Saved entries:
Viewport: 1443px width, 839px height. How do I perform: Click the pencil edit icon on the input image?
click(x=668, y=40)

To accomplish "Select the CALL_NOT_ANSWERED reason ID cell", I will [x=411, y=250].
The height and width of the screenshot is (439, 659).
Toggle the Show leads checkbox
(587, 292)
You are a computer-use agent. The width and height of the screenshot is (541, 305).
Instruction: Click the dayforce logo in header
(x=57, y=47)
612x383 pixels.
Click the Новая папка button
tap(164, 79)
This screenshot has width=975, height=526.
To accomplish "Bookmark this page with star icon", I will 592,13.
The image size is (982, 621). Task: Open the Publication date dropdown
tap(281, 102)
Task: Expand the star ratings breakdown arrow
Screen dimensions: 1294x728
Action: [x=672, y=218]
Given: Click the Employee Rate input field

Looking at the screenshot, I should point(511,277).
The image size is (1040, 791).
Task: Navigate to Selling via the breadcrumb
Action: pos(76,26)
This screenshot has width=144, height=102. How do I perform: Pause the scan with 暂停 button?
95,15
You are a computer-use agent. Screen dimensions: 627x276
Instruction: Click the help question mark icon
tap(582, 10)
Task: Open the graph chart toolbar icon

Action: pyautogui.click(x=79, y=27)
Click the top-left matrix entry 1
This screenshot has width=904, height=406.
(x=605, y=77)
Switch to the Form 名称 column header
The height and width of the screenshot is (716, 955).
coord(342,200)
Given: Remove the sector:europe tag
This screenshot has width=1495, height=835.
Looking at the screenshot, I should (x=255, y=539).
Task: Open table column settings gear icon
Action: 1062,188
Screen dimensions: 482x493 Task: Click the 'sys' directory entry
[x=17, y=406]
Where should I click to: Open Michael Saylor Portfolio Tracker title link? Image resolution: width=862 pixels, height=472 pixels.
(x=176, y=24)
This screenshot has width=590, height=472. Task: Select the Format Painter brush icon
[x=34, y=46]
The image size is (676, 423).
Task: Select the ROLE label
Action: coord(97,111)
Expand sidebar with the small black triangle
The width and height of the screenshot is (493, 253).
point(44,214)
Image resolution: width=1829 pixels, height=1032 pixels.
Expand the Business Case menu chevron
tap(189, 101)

Written request – Repeat the records above word for word, beginning at the line that contains "The image size is (982, 621)." and stopping after the line that contains "point(44,214)".

Written solution –
The image size is (982, 621). Task: Open the Publication date dropdown
tap(281, 102)
Task: Expand the star ratings breakdown arrow
Screen dimensions: 1294x728
Action: [x=672, y=218]
Given: Click the Employee Rate input field

Looking at the screenshot, I should point(511,277).
The image size is (1040, 791).
Task: Navigate to Selling via the breadcrumb
Action: pos(76,26)
This screenshot has width=144, height=102. How do I perform: Pause the scan with 暂停 button?
95,15
You are a computer-use agent. Screen dimensions: 627x276
Instruction: Click the help question mark icon
tap(582, 10)
Task: Open the graph chart toolbar icon

Action: pyautogui.click(x=79, y=27)
Click the top-left matrix entry 1
This screenshot has width=904, height=406.
(x=605, y=77)
Switch to the Form 名称 column header
The height and width of the screenshot is (716, 955).
coord(342,200)
Given: Remove the sector:europe tag
This screenshot has width=1495, height=835.
Looking at the screenshot, I should (x=255, y=539).
Task: Open table column settings gear icon
Action: 1062,188
Screen dimensions: 482x493 Task: Click the 'sys' directory entry
[x=17, y=406]
Where should I click to: Open Michael Saylor Portfolio Tracker title link? Image resolution: width=862 pixels, height=472 pixels.
(x=176, y=24)
This screenshot has width=590, height=472. Task: Select the Format Painter brush icon
[x=34, y=46]
The image size is (676, 423).
Task: Select the ROLE label
Action: coord(97,111)
Expand sidebar with the small black triangle
The width and height of the screenshot is (493, 253).
point(44,214)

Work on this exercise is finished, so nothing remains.